START RECORDS SUPPLIED
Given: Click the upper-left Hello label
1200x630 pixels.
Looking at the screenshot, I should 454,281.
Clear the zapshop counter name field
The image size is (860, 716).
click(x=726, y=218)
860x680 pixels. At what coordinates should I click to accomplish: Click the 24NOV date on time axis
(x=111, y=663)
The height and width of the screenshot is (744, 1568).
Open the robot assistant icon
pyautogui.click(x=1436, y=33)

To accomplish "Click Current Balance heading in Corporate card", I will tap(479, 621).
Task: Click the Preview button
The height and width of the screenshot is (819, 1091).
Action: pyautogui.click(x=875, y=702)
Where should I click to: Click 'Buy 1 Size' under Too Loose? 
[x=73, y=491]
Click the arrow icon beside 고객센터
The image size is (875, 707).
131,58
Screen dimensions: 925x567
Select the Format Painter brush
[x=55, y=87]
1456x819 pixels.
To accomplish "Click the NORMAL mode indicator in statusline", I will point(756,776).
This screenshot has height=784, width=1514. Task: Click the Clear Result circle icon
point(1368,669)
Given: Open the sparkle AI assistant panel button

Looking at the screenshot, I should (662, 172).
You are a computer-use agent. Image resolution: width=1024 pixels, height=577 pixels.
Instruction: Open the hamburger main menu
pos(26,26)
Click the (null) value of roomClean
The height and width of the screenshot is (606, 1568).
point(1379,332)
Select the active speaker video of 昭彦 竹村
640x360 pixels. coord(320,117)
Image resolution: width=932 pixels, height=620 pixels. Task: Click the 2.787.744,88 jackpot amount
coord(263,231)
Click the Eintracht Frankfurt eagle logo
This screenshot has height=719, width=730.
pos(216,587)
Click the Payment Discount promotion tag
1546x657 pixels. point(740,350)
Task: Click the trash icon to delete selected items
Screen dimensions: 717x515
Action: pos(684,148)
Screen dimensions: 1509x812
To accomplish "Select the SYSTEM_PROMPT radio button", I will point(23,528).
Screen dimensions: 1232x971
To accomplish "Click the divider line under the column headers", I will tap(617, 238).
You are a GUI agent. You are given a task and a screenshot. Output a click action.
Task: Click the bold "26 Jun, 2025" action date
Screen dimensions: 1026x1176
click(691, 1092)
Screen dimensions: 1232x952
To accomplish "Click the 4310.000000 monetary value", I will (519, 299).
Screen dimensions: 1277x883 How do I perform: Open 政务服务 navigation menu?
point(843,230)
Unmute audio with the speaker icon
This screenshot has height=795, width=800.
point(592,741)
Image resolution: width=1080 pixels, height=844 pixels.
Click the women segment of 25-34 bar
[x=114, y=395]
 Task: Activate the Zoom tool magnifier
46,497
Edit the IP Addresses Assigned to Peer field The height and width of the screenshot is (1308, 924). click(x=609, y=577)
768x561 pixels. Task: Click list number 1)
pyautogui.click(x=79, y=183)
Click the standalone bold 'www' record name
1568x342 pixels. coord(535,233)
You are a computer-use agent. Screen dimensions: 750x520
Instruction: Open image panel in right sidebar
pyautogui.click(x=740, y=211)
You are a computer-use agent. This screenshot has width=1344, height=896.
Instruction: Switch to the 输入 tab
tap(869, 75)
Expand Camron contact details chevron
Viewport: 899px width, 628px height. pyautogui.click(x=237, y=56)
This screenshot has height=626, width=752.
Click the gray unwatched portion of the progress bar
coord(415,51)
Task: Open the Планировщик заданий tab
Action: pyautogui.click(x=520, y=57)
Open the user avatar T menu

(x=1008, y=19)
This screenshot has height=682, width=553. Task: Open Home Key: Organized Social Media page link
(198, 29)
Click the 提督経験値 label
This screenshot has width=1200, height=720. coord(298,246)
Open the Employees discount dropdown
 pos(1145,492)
END RECORDS SUPPLIED
### WHAT THE EXERCISE ASKS:
Using the entries above, return exactly the lines from the line with "Screen dimensions: 1232x971" to the line with "Task: Click the bold", counting both of those lines.

### ANSWER TO THE PROBLEM:
Screen dimensions: 1232x971
To accomplish "Click the divider line under the column headers", I will tap(617, 238).
You are a GUI agent. You are given a task and a screenshot. Output a click action.
Task: Click the bold "26 Jun, 2025" action date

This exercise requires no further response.